What is "human chorionic gonadoptropin" or "hCG"?
Human chorionic gonadoptropin, abbreviated to HCG, is the basic hormone involved in pregnancy. HCG is the hormone measured in the urine in a home pregnancy test and you can measure it in the serum too. It is used in the treatment of infertility, because HCG resembles another hormone called Luteinizing Hormone, LH, as it turns out that LH is very difficult to work with. It has a very short half life and is cleared from the circulation very quickly. For this reason, we use HCG to trigger ovulation or to help control the hormonal balance in a patient who's trying to become pregnant, but fundamentally HCG is a hormone of pregnancy and so if you pick it up in the urine, it generally means that the patient is pregnant. It's important to realize that if the HCG is used as a fertility medication, that it sticks around in the circulation for up to two weeks, so you can't take a shot of HCG then do a home pregnancy test then if it's positive think that pregnancy has occurred, because you may just be measuring the hormone that you just injected.
What is "metformin"?
Metformin is a diabetic medication.
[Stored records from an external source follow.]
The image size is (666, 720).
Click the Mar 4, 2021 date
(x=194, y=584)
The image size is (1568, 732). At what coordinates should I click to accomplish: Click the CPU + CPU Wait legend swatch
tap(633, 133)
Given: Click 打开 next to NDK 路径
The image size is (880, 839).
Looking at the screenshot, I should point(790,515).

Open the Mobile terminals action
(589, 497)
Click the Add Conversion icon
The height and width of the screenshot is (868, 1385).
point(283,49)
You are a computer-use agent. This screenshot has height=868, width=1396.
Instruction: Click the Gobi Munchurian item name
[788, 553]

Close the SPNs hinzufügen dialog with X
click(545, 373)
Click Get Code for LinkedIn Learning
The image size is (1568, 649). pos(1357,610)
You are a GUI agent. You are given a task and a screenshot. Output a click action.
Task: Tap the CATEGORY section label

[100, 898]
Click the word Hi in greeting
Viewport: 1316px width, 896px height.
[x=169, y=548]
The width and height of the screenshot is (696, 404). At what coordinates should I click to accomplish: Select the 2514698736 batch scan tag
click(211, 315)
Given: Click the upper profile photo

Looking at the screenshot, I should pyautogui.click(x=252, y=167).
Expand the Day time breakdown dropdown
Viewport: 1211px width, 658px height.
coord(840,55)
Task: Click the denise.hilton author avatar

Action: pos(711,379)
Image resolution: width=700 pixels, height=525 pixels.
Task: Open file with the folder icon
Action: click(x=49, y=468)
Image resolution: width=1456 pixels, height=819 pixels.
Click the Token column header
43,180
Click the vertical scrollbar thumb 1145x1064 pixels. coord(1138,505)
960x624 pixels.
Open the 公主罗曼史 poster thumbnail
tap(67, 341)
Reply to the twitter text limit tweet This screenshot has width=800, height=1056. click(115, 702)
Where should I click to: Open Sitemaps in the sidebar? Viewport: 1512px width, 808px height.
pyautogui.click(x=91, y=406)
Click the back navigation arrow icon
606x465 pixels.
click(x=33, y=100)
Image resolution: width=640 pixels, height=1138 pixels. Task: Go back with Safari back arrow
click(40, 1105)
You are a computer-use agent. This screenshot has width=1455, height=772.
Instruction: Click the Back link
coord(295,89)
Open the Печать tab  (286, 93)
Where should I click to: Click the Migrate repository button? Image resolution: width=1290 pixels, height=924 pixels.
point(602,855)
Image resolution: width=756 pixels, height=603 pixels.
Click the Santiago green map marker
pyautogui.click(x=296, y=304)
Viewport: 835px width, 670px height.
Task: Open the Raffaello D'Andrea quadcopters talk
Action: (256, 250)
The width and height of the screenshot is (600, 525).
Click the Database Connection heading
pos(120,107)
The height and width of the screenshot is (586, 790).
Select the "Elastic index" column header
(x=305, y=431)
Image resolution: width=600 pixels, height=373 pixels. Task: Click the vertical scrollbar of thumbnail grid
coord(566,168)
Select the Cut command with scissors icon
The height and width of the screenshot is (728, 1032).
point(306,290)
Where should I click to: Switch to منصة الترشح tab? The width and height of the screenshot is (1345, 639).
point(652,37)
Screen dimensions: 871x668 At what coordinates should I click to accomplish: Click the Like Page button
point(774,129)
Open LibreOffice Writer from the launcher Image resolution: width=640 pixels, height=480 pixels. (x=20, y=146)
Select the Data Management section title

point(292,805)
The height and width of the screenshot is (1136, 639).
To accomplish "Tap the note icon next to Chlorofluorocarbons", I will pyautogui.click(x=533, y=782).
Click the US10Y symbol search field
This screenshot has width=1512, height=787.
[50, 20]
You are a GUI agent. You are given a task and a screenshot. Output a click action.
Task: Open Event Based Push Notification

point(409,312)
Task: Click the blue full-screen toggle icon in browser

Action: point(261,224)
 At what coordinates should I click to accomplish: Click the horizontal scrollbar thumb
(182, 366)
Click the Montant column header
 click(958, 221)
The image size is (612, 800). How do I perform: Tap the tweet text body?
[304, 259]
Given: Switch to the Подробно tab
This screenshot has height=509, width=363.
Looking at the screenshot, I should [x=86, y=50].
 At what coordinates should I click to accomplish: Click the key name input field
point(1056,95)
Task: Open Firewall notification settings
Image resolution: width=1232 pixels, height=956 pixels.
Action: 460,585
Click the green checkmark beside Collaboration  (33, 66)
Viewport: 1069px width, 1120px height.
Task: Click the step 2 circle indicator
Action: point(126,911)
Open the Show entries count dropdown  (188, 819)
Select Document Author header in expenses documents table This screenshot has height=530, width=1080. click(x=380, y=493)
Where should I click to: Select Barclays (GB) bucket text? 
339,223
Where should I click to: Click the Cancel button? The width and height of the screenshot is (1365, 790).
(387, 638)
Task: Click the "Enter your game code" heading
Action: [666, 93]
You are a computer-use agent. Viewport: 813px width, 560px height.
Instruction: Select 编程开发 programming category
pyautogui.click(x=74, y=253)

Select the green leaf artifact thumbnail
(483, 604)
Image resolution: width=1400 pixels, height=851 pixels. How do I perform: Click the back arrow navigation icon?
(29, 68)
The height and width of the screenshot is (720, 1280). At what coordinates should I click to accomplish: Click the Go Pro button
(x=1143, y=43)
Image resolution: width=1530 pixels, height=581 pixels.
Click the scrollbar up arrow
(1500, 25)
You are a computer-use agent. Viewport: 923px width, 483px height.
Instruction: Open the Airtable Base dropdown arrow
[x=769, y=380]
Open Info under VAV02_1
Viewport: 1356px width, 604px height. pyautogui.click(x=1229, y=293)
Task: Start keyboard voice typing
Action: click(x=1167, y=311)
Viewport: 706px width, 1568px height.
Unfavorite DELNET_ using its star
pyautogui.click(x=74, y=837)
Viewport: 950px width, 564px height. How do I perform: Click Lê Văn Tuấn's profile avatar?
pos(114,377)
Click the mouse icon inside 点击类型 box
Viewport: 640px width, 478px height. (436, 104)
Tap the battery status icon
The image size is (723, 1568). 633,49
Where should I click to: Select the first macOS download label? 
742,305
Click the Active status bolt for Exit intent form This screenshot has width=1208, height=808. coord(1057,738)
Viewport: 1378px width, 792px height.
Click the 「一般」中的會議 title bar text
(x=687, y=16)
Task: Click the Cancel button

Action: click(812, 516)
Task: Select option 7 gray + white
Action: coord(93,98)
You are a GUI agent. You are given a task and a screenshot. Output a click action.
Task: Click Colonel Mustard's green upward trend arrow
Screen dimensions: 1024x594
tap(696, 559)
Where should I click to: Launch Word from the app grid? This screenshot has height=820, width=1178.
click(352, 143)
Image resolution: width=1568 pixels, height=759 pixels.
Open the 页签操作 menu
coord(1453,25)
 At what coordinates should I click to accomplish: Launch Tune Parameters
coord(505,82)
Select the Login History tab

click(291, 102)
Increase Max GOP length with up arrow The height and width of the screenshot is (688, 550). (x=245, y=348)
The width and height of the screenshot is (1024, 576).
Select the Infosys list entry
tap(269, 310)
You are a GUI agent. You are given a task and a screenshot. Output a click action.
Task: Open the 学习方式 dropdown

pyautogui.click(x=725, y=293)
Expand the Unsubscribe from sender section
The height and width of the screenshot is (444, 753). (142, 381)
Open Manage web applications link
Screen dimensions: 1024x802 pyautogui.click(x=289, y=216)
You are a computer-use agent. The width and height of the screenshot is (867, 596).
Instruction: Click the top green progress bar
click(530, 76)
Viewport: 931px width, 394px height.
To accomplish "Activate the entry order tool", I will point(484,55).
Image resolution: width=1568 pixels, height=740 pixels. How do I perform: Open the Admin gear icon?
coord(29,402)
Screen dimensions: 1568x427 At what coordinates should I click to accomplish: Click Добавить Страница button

It is used to lower insulin levels and to improve glucose balance in diabetic patients. It so happens that a fair proportion of women with Polycystic Ovary Syndrome, PCOS, have something called insulin resistance, which is a form of diabetes - a form of intolerance to glucose. In these women, high levels of insulin in the circulation stimulate their ovary to produce excess male hormone and make their ovary not ovulate. If women with PCOS take Metformin and it lowers their insulin level to a normal level, many of them will start to ovulate, many of them will find that their hormone level has been reestablished. Metformin is a wonderful medication, and we've been using it for PCOS for some time now. It's wonderful for restoring hormone balance without actually having to use direct stimulation of the ovary.